Exercise ::
In the material below, find each line holding the string "Jawa" and copy it.

══════

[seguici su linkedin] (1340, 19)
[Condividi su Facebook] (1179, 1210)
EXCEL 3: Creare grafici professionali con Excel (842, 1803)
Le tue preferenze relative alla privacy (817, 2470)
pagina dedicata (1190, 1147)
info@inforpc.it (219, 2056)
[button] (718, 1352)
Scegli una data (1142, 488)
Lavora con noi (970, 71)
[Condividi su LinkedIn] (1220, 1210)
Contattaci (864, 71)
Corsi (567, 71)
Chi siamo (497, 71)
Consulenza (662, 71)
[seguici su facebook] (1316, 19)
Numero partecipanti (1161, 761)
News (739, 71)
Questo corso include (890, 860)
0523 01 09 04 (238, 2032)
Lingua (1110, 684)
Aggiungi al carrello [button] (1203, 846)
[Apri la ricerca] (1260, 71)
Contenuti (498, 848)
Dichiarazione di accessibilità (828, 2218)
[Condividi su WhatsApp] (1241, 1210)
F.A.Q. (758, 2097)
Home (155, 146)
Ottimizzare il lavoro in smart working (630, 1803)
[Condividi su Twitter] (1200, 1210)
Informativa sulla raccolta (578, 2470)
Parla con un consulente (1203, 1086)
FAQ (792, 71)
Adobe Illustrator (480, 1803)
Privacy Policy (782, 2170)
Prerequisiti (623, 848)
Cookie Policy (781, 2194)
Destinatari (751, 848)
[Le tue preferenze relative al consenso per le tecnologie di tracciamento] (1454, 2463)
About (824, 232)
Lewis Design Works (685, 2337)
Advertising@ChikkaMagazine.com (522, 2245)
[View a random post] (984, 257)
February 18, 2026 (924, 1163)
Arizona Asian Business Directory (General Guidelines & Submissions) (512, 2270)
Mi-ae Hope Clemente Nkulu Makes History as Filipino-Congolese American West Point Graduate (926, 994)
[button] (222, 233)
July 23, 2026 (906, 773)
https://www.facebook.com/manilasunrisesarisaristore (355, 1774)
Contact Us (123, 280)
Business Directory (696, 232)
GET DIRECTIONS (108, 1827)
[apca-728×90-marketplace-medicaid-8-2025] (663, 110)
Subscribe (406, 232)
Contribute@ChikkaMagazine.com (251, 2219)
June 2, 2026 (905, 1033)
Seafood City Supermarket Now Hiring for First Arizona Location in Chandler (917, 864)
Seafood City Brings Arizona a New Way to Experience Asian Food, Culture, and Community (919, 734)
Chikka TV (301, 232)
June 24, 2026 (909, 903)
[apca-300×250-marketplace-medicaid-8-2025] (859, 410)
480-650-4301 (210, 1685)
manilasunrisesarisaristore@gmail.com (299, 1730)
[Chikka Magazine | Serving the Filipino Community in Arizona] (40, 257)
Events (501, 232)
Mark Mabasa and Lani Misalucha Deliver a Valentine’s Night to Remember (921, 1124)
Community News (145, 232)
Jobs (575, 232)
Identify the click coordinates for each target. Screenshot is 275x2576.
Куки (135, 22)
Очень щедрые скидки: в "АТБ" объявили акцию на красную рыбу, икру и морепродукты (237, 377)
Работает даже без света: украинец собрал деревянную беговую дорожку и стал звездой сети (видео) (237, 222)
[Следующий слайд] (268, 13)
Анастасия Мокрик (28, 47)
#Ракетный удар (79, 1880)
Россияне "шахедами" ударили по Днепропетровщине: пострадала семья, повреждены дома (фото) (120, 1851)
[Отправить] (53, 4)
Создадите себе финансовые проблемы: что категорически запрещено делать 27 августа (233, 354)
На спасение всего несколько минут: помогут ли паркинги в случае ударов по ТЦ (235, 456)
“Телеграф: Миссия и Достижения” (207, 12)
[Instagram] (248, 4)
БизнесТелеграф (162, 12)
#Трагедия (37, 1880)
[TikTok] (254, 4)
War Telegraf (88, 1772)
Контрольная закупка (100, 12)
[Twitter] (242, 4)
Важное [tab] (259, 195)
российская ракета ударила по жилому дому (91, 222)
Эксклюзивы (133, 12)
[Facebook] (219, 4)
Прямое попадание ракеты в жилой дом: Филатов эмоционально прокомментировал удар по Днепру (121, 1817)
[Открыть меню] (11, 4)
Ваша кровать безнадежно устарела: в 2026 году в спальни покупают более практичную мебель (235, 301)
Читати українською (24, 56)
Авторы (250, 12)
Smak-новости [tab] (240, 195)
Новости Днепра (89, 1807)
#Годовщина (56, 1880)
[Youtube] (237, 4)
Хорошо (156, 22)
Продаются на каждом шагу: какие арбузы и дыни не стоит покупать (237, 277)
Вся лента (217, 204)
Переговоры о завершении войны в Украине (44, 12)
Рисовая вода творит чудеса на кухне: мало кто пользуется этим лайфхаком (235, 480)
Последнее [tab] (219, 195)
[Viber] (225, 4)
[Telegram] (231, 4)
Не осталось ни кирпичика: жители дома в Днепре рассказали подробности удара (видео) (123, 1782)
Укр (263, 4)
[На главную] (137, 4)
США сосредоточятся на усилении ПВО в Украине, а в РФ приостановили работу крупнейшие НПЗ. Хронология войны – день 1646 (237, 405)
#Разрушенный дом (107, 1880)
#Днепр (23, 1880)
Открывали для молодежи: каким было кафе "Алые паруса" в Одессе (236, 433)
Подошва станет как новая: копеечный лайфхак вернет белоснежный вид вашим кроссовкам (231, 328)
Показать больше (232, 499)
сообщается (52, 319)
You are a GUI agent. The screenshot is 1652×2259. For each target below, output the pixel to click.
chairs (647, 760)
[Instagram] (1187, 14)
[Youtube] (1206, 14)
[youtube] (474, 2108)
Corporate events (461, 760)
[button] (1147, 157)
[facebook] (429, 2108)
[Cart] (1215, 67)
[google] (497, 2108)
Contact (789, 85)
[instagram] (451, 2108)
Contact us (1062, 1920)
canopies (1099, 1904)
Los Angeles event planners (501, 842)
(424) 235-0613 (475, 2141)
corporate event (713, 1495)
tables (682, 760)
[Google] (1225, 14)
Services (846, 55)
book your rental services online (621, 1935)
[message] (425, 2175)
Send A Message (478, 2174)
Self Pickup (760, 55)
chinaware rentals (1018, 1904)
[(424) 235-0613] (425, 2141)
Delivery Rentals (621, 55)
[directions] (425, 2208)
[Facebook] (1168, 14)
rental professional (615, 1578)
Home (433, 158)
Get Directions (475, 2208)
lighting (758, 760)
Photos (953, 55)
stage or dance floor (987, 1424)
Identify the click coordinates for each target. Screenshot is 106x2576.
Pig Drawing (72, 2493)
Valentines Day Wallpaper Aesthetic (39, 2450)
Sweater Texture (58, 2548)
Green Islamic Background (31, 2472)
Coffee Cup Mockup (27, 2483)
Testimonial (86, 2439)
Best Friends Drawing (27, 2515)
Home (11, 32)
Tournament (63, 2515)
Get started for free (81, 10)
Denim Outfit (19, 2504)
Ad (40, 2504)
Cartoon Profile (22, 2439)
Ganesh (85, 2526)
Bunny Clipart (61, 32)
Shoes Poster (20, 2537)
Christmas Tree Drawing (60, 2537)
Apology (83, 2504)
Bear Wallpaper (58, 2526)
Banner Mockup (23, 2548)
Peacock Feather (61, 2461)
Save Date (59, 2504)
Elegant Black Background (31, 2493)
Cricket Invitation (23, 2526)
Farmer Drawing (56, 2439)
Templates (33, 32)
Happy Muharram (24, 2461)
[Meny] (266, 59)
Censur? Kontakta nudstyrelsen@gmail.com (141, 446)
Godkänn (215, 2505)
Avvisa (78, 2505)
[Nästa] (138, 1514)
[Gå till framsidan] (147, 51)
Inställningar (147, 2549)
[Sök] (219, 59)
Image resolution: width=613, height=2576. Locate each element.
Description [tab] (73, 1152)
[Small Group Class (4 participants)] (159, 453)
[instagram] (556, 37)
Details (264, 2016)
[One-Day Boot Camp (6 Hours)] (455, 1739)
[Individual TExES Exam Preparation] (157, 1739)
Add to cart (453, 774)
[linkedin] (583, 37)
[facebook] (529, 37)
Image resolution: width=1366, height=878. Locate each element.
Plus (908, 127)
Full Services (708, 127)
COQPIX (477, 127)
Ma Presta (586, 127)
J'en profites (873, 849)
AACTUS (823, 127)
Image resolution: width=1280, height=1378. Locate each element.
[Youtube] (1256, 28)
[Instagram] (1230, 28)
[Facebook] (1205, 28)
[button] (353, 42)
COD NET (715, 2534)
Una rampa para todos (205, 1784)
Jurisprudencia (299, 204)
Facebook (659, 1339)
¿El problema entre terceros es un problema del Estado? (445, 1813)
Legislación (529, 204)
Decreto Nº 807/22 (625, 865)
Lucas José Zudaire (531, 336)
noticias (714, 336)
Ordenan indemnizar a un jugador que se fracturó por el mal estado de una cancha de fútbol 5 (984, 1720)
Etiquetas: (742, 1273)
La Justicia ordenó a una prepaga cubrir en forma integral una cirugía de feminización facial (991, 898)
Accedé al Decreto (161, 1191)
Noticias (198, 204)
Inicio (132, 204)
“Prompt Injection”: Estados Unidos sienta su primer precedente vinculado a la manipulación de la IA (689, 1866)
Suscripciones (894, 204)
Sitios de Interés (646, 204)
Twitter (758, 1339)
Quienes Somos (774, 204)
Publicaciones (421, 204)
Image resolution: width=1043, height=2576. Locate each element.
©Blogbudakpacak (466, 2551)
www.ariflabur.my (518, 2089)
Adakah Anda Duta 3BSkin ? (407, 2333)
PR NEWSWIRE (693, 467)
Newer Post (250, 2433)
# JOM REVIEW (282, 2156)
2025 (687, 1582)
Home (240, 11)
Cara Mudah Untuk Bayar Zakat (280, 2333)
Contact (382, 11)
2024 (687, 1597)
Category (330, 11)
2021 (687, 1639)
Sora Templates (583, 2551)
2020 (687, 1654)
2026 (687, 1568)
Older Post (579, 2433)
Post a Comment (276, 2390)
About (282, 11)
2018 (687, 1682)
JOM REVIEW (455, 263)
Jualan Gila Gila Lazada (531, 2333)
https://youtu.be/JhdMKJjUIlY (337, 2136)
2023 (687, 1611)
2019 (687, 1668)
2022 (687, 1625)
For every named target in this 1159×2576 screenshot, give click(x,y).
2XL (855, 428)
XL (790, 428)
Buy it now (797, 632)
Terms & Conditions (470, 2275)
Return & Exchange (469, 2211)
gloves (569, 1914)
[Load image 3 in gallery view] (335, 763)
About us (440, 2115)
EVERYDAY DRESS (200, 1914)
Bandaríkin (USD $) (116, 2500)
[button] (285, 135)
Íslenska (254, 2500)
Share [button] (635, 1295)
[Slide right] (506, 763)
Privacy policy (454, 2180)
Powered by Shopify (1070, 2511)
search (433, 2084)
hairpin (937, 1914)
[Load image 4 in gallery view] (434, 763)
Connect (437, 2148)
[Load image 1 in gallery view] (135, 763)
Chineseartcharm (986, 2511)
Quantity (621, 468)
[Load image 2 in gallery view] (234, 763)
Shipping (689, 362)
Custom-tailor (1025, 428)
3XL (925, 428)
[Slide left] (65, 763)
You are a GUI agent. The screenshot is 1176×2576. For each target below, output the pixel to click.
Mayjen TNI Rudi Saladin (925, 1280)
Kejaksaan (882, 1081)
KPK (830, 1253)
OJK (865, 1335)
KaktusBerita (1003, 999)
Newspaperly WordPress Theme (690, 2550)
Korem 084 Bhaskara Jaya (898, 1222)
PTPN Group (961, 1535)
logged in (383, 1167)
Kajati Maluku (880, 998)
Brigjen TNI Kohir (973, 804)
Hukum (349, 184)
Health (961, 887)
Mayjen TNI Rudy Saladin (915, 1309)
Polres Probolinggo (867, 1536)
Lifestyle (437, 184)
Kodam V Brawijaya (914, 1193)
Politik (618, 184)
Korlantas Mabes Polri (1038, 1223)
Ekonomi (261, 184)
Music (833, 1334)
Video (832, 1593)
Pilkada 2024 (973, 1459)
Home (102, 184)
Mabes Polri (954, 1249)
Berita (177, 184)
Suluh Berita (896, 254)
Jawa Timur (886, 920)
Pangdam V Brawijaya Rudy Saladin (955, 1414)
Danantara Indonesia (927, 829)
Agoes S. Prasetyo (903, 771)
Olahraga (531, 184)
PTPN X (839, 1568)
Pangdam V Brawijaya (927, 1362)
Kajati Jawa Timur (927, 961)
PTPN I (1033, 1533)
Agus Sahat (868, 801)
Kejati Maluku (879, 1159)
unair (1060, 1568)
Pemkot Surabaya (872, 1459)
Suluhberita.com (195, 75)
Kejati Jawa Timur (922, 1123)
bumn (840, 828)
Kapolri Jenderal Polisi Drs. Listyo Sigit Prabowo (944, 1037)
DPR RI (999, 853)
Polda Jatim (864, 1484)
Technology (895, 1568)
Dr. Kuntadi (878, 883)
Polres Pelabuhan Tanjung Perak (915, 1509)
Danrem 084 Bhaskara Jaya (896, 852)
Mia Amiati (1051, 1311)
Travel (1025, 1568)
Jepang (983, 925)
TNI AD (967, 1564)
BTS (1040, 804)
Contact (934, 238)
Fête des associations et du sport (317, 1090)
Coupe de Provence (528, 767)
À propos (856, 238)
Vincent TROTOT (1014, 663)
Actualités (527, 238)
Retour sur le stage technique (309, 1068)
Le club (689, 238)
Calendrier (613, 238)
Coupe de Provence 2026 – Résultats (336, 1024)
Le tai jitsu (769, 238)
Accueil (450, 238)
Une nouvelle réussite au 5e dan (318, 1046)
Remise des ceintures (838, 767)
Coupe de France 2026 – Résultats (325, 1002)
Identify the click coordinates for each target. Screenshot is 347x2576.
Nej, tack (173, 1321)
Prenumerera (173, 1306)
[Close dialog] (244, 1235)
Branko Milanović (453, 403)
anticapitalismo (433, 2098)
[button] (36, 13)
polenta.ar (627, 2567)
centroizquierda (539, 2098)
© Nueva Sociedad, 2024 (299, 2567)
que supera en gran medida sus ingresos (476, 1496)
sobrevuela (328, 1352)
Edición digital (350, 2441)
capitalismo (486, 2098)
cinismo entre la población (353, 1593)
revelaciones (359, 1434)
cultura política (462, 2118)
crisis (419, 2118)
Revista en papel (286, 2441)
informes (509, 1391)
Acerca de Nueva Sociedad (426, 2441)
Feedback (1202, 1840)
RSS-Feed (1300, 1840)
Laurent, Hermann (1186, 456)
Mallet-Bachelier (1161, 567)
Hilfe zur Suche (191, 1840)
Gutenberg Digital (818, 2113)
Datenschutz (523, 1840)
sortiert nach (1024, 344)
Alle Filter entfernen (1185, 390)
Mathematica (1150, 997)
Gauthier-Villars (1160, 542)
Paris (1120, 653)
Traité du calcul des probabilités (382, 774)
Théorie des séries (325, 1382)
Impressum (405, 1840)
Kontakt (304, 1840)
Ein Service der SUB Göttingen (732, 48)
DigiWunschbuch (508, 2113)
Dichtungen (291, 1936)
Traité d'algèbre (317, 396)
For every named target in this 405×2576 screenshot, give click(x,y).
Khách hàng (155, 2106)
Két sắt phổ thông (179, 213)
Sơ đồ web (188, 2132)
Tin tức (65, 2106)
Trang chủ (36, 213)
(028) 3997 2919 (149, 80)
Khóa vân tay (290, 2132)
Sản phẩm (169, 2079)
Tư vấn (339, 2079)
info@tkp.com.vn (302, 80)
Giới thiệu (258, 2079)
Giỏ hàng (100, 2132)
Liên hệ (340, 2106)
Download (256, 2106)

══════

Response below ::
Jawa Timur (886, 920)
Kajati Jawa Timur (927, 961)
Kejati Jawa Timur (922, 1123)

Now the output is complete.